Arrange the lines below as a Markdown table with two columns, Row and Line. Put a running number in Row and skip any blank lines.

-------- TASK DATA --------

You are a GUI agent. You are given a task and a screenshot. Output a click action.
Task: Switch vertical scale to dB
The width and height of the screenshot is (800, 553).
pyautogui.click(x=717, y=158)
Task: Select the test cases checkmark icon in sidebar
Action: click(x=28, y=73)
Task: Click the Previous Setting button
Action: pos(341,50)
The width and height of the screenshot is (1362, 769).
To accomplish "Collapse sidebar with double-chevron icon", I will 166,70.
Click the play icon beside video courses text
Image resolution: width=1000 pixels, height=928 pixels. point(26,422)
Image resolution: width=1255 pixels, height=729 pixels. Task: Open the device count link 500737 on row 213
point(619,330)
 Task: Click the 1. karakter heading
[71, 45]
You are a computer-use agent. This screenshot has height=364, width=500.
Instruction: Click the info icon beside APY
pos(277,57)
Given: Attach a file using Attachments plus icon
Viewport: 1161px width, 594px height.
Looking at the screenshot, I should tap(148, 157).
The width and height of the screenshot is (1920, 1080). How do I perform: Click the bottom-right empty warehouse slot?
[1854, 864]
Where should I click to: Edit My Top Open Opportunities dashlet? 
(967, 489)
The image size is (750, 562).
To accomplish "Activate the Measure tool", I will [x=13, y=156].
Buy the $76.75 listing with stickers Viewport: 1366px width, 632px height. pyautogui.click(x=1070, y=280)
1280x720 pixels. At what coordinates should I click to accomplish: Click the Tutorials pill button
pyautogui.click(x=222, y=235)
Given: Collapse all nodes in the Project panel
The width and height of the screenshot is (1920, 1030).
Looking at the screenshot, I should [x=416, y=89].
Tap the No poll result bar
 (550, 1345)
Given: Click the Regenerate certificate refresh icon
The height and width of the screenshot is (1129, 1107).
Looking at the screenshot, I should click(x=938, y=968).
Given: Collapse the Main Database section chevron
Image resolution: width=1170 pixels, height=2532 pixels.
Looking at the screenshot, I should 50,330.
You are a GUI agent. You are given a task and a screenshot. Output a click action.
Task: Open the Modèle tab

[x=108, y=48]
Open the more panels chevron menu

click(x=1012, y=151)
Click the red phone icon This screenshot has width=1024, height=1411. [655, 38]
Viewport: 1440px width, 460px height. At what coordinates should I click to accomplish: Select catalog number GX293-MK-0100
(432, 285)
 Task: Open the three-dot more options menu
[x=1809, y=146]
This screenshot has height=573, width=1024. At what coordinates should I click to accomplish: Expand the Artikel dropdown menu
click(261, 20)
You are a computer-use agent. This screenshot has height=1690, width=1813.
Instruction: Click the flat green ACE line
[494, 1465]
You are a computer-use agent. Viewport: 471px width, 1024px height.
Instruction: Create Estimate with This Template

--------

SOLUTION FOR THIS EXERCISE -
| Row | Line |
|---|---|
| 1 | You are a GUI agent. You are given a task and a screenshot. Output a click action. |
| 2 | Task: Switch vertical scale to dB |
| 3 | The width and height of the screenshot is (800, 553). |
| 4 | pyautogui.click(x=717, y=158) |
| 5 | Task: Select the test cases checkmark icon in sidebar |
| 6 | Action: click(x=28, y=73) |
| 7 | Task: Click the Previous Setting button |
| 8 | Action: pos(341,50) |
| 9 | The width and height of the screenshot is (1362, 769). |
| 10 | To accomplish "Collapse sidebar with double-chevron icon", I will 166,70. |
| 11 | Click the play icon beside video courses text |
| 12 | Image resolution: width=1000 pixels, height=928 pixels. point(26,422) |
| 13 | Image resolution: width=1255 pixels, height=729 pixels. Task: Open the device count link 500737 on row 213 |
| 14 | point(619,330) |
| 15 |  Task: Click the 1. karakter heading |
| 16 | [71, 45] |
| 17 | You are a computer-use agent. This screenshot has height=364, width=500. |
| 18 | Instruction: Click the info icon beside APY |
| 19 | pos(277,57) |
| 20 | Given: Attach a file using Attachments plus icon |
| 21 | Viewport: 1161px width, 594px height. |
| 22 | Looking at the screenshot, I should tap(148, 157). |
| 23 | The width and height of the screenshot is (1920, 1080). How do I perform: Click the bottom-right empty warehouse slot? |
| 24 | [1854, 864] |
| 25 | Where should I click to: Edit My Top Open Opportunities dashlet?  |
| 26 | (967, 489) |
| 27 | The image size is (750, 562). |
| 28 | To accomplish "Activate the Measure tool", I will [x=13, y=156]. |
| 29 | Buy the $76.75 listing with stickers Viewport: 1366px width, 632px height. pyautogui.click(x=1070, y=280) |
| 30 | 1280x720 pixels. At what coordinates should I click to accomplish: Click the Tutorials pill button |
| 31 | pyautogui.click(x=222, y=235) |
| 32 | Given: Collapse all nodes in the Project panel |
| 33 | The width and height of the screenshot is (1920, 1030). |
| 34 | Looking at the screenshot, I should [x=416, y=89]. |
| 35 | Tap the No poll result bar |
| 36 |  (550, 1345) |
| 37 | Given: Click the Regenerate certificate refresh icon |
| 38 | The height and width of the screenshot is (1129, 1107). |
| 39 | Looking at the screenshot, I should click(x=938, y=968). |
| 40 | Given: Collapse the Main Database section chevron |
| 41 | Image resolution: width=1170 pixels, height=2532 pixels. |
| 42 | Looking at the screenshot, I should 50,330. |
| 43 | You are a GUI agent. You are given a task and a screenshot. Output a click action. |
| 44 | Task: Open the Modèle tab |
| 45 | [x=108, y=48] |
| 46 | Open the more panels chevron menu |
| 47 | click(x=1012, y=151) |
| 48 | Click the red phone icon This screenshot has width=1024, height=1411. [655, 38] |
| 49 | Viewport: 1440px width, 460px height. At what coordinates should I click to accomplish: Select catalog number GX293-MK-0100 |
| 50 | (432, 285) |
| 51 |  Task: Open the three-dot more options menu |
| 52 | [x=1809, y=146] |
| 53 | This screenshot has height=573, width=1024. At what coordinates should I click to accomplish: Expand the Artikel dropdown menu |
| 54 | click(261, 20) |
| 55 | You are a computer-use agent. This screenshot has height=1690, width=1813. |
| 56 | Instruction: Click the flat green ACE line |
| 57 | [494, 1465] |
| 58 | You are a computer-use agent. Viewport: 471px width, 1024px height. |
| 59 | Instruction: Create Estimate with This Template |